* [REQUIREMENT]
Copy out, unchanged, the part of the items below that opens with the line containing "is (1095, 492)." and continues through the final line of the items, including both of those lines.
------------
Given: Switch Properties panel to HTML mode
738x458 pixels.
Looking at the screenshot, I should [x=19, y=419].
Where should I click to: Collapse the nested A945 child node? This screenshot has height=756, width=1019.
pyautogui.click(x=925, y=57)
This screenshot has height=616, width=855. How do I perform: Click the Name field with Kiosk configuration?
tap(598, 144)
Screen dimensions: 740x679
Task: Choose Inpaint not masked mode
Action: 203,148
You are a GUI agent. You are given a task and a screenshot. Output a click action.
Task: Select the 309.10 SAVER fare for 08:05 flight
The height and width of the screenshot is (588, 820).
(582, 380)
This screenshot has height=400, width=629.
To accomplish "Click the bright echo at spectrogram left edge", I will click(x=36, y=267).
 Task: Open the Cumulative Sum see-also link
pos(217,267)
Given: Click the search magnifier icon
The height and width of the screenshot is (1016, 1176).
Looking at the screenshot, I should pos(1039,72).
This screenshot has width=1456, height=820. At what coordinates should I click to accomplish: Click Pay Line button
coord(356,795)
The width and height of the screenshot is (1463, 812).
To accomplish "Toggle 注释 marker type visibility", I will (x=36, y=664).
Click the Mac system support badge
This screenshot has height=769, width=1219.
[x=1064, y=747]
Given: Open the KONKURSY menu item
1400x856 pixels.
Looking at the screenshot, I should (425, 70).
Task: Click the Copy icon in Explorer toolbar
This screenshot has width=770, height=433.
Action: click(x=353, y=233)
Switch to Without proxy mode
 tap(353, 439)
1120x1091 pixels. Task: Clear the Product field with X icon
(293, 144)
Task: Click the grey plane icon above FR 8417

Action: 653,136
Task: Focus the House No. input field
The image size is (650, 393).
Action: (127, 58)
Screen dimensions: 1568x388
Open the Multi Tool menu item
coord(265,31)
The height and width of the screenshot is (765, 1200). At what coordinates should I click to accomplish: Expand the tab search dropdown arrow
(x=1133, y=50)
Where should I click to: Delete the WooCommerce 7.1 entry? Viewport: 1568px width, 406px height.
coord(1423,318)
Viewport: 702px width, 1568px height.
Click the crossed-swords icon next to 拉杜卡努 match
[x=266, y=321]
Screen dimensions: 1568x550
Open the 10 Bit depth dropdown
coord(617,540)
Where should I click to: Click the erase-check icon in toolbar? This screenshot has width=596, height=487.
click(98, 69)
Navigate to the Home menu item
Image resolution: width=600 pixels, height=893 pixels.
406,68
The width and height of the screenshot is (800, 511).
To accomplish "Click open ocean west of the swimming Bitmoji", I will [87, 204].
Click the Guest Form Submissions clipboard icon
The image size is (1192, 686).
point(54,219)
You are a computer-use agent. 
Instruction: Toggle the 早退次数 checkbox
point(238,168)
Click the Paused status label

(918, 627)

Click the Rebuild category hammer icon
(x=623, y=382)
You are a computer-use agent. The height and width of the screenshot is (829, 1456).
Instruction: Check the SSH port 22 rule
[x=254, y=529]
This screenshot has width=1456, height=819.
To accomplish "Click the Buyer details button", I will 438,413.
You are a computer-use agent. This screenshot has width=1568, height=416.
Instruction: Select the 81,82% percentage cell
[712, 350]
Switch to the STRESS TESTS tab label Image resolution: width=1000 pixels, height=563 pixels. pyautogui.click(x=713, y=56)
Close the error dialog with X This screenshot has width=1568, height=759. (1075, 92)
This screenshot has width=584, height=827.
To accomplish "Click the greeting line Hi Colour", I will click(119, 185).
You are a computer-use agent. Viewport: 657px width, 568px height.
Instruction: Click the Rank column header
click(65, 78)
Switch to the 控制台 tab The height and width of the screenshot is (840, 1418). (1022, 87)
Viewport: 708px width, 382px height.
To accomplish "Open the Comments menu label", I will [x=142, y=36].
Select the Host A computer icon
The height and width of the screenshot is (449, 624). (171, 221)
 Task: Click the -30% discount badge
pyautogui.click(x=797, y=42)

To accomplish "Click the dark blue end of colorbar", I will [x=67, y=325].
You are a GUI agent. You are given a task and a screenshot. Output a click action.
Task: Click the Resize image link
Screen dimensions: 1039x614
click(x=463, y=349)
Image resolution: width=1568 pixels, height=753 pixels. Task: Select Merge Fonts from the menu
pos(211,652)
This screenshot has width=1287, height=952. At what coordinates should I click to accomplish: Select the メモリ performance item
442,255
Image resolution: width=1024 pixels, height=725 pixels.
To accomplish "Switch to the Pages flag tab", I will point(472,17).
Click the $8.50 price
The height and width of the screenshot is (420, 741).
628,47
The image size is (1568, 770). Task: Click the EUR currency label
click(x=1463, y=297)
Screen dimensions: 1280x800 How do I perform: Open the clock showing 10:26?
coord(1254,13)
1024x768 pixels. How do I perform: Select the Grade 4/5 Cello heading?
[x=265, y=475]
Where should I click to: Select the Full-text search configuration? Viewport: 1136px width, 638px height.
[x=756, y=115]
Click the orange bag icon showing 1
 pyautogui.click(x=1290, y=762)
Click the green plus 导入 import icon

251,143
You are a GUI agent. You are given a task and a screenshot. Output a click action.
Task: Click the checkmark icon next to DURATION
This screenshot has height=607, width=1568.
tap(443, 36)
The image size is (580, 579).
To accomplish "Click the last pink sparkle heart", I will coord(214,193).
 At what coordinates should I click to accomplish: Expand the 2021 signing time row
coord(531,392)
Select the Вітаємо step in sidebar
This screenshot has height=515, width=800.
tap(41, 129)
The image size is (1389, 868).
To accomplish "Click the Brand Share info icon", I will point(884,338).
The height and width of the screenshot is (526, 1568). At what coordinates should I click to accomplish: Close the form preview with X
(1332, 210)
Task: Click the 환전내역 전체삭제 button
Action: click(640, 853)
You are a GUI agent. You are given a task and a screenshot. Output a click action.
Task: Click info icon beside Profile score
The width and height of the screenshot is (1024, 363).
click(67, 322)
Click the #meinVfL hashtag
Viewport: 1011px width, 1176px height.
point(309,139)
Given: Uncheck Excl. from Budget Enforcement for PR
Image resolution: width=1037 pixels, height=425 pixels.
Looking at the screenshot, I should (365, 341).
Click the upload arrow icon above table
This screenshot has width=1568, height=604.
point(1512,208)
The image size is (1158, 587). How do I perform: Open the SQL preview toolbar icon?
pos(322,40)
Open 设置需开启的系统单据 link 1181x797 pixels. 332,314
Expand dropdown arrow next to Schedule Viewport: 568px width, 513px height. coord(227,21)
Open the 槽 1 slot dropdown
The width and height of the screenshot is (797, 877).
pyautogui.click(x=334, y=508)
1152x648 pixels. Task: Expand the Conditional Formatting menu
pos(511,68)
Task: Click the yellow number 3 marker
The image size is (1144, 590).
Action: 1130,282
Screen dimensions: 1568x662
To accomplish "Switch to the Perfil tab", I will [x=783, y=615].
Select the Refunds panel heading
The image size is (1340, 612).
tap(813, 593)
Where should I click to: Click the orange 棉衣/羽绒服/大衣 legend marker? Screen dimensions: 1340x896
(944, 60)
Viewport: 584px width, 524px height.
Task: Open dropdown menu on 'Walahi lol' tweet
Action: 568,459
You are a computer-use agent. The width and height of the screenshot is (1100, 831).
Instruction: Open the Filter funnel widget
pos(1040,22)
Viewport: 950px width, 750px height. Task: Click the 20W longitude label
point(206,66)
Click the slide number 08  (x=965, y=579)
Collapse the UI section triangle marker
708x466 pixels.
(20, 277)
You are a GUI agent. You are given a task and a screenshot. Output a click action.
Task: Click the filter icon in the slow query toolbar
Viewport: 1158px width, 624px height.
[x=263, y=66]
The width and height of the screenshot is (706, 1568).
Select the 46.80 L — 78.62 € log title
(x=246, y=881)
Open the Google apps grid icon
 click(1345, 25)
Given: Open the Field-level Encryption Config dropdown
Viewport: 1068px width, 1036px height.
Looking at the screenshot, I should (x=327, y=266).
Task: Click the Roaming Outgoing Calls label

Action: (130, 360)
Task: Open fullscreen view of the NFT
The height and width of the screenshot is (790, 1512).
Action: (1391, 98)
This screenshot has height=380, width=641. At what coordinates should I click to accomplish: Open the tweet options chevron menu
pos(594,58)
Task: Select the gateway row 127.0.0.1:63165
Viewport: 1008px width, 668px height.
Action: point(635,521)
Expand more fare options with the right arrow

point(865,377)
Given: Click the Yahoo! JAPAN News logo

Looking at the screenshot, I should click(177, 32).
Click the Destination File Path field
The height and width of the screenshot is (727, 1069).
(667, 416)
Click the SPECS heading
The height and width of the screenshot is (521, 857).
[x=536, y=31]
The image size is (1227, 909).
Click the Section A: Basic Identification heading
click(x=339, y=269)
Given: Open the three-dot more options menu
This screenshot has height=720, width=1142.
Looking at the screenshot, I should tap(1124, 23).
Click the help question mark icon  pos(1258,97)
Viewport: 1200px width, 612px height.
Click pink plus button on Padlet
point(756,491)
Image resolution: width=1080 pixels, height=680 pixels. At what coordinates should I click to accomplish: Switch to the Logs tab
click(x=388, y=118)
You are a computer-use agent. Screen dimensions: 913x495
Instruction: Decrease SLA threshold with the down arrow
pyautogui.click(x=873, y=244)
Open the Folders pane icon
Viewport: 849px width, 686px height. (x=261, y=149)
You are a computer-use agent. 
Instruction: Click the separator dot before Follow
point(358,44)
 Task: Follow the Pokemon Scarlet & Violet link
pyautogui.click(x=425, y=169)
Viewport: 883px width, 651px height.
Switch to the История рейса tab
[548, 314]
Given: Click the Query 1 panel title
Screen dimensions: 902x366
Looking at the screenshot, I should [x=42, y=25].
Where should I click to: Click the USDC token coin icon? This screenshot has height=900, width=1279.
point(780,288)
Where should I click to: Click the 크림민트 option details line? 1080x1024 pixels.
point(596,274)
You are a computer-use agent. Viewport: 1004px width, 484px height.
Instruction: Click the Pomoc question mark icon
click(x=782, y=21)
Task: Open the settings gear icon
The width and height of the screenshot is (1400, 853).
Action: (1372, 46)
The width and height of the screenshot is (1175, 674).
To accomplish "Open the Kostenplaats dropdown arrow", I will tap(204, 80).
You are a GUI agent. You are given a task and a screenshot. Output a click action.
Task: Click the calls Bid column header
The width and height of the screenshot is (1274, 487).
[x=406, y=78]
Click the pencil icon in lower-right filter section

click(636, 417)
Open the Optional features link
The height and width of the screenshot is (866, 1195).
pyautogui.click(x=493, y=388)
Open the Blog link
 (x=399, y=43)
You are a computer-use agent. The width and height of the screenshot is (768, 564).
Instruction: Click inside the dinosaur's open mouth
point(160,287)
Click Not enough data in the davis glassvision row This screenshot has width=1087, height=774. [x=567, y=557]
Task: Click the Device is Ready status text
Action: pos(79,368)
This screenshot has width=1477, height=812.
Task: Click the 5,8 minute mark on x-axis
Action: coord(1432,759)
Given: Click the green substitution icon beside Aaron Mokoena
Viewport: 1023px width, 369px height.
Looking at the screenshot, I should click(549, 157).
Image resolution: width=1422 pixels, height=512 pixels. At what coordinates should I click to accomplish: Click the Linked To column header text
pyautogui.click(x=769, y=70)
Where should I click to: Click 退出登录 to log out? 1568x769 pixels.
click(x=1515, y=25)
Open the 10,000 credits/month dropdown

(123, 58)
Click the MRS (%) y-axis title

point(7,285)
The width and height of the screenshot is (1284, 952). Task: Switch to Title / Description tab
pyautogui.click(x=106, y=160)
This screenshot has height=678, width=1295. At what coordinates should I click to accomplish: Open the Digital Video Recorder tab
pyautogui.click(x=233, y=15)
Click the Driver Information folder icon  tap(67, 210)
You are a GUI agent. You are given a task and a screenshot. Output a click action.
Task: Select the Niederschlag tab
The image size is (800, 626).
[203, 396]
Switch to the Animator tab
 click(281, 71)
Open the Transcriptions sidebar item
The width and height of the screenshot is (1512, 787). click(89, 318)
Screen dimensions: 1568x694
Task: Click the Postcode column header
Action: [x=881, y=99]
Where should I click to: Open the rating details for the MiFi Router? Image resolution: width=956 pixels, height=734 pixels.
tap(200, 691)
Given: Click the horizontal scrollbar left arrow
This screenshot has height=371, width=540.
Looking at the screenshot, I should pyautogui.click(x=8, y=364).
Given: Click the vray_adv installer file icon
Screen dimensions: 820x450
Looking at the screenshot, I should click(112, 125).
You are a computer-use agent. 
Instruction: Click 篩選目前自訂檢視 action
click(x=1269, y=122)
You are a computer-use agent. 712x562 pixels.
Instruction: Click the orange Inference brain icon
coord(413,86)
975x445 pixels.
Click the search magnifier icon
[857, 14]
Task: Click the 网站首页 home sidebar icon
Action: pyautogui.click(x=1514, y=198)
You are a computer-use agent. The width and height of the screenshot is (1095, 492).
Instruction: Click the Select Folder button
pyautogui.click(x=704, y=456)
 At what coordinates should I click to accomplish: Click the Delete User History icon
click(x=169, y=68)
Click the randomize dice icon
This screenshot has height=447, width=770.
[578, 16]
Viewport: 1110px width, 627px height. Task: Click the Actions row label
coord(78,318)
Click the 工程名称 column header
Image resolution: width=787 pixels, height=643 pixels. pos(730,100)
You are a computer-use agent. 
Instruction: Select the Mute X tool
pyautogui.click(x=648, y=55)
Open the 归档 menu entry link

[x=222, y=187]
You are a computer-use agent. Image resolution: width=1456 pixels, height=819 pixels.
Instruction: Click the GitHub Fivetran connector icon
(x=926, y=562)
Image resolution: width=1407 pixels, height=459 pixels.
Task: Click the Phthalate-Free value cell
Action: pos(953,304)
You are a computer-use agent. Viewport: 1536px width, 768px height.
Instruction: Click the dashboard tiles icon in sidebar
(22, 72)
------------
* [PROBLEM SOLUTION]
You are a computer-use agent. The width and height of the screenshot is (1095, 492).
Instruction: Click the Select Folder button
pyautogui.click(x=704, y=456)
 At what coordinates should I click to accomplish: Click the Delete User History icon
click(x=169, y=68)
Click the randomize dice icon
This screenshot has height=447, width=770.
[578, 16]
Viewport: 1110px width, 627px height. Task: Click the Actions row label
coord(78,318)
Click the 工程名称 column header
Image resolution: width=787 pixels, height=643 pixels. pos(730,100)
You are a computer-use agent. 
Instruction: Select the Mute X tool
pyautogui.click(x=648, y=55)
Open the 归档 menu entry link

[x=222, y=187]
You are a computer-use agent. Image resolution: width=1456 pixels, height=819 pixels.
Instruction: Click the GitHub Fivetran connector icon
(x=926, y=562)
Image resolution: width=1407 pixels, height=459 pixels.
Task: Click the Phthalate-Free value cell
Action: pos(953,304)
You are a computer-use agent. Viewport: 1536px width, 768px height.
Instruction: Click the dashboard tiles icon in sidebar
(22, 72)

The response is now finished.